### Required action
Pick up the blog text on data literacy and mapping opioids in Michigan where it stops, and write its next few sentences.

### Text block
Screenshot of a detail of the Columbia Journalism Review's map of "news deserts"
Screenshot of a detail of the Columbia Journalism Review’s map of “news deserts”

ALA poster: Data literacy strategies for addressing fake news

Angie Oehrli, Tyler Hoff, and I shared a poster at ALA in which we selected some of the many data literacy strategies we’ve been working on with our team and discussed their application in helping people gain comprehension strategies to suss out fake news.

A screenshot of our poster is below. You can view a low-resolution version of our poster (<1MB in file size) here or the whopping full-resolution version (79MB!) here.

As an added bonus, our side project of creating the new 8-book series Data Geek for Cherry Lake Publishing got to show off a bit. This series, inspired by the the themes of this project (but not supported with grant funds), got its premiere at ALA!

In fact, we’ll be giving out a series set to someone after each of the eight sessions at our second 4T Virtual Conference on Data Literacy. This free event (free SCECH for Michigan educators) is coming up July 20-21. And we have another special prize for all attendees that we’re keeping under wraps for now, but we know you’ll want one! Visit our conference page to register.

Thanks to all who attended our session — we enjoyed the conversation!

Mapping Opioids

(Note: this post first appeared at the Active Learning blog.)

First things first. You may have heard of the opioid crisis, but what is an opioid? I was surprised that when I went looking for a list of which prescription drugs are classed as opioids, it was somewhat tricky to find (my hypothesis is that some people know there’s an opioid crisis but don’t know that drugs like Percocet, morphine,OxyContin,  and Vicodin are opioids, leading me to suspect that part of the problem is that some patients don’t realize that the drug they just got is an opioid).

Here’s what WebMD says:

OK, now that we’ve got that background knowledge, let’s look at how visualizations about opioid prescriptions and fatalities in Michigan can yield some fascinating (albeit sobering) insights.

Julie Mack, with some graphics by Scott Levin, has a sobering article in MLive showing how opioid death has spiked in past years. In many counties, there were more opioid prescriptions written in 2015 than there were residents. (Of course, if opioids are dosed one month at a time, one resident’s year-long prescribed use would count as 12, right?)

### Record extracts

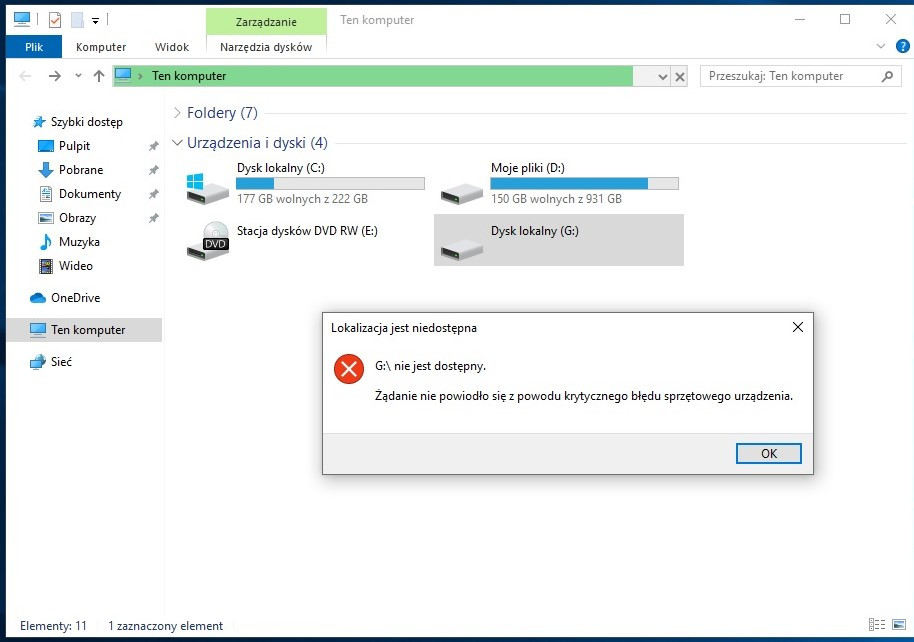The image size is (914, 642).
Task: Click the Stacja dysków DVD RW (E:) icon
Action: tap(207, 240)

--

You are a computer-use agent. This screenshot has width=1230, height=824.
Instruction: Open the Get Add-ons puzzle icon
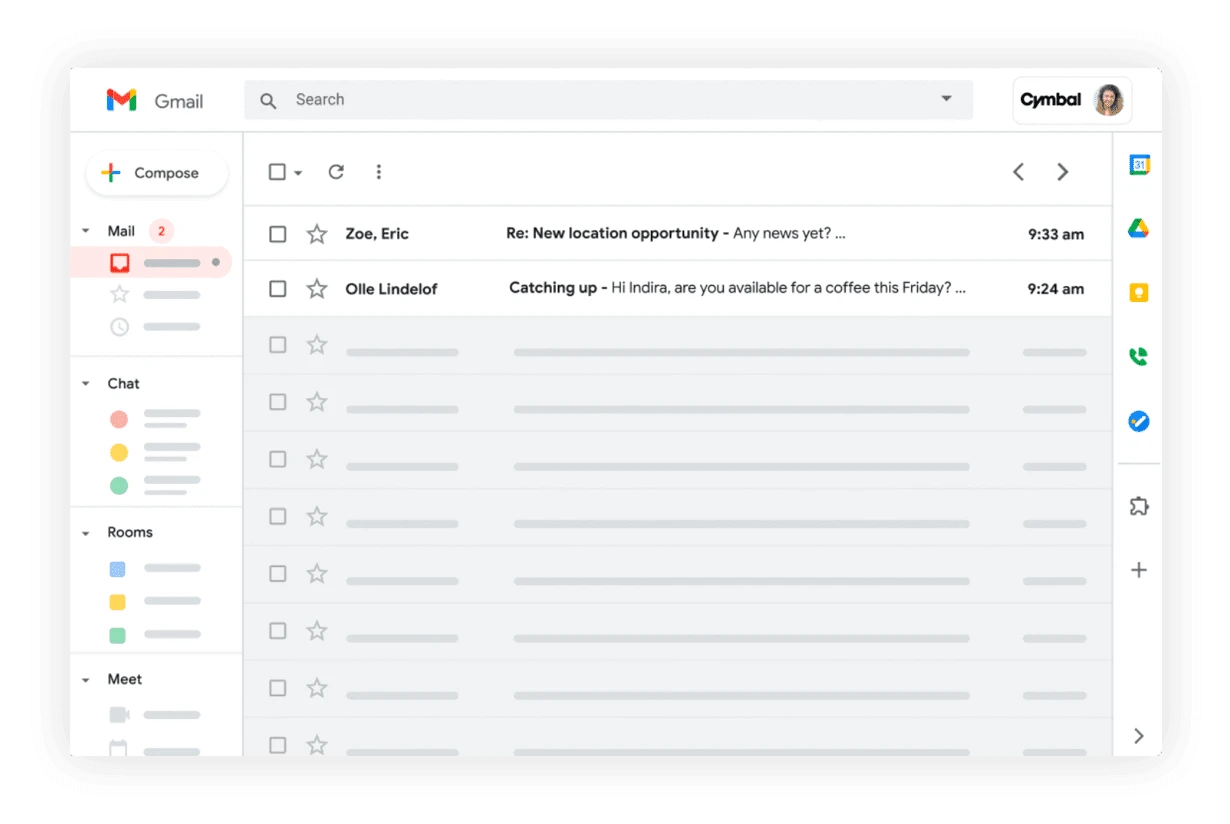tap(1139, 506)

### Result of the exercise
One thing that really jumped out to me was the power of visualization via the two state maps at the bottom of the article.

The first colors counties according to which have higher rates of opioid prescriptions being written. Keep an eye on the Detroit area (southeastern corner).

Michigan map showing which counties have higher Rx prescription rates (Detroit area shown as very light)

Now take a look at the second one, ranking counties according to number of deaths per 100K residents:

Michigan map color-coded according to least and most opioid-related deaths per 100,000 residents. Detroit area is very darkly colored, indicating the largest number of deaths

Are you still keeping an eye on Detroit? Notice how the death rate is highest in that area even though the prescription rate is among the lowest. (I do wish that instead of min/max, there were intervals marked instead, perhaps correlating the color scale according to the national death rates from opioids or something.)

This map helps us instantly see that there isn’t a natural mapping of higher prescription rates to higher death rates. As a result, it’s easy to have questions arise. Imagine discussing this with students:

  1. How is the death rate higher even if the prescription rate is lower? Where are the drugs coming from?
  2. Based on what you see here, which counties should the state of Michigan’s public health services target for interventions? Which kinds of interventions would be suitable given the prescription and death rate maps?
  3. What recommendations would you make for your own county?
  4. What additional information would you need to be able to answer these questions?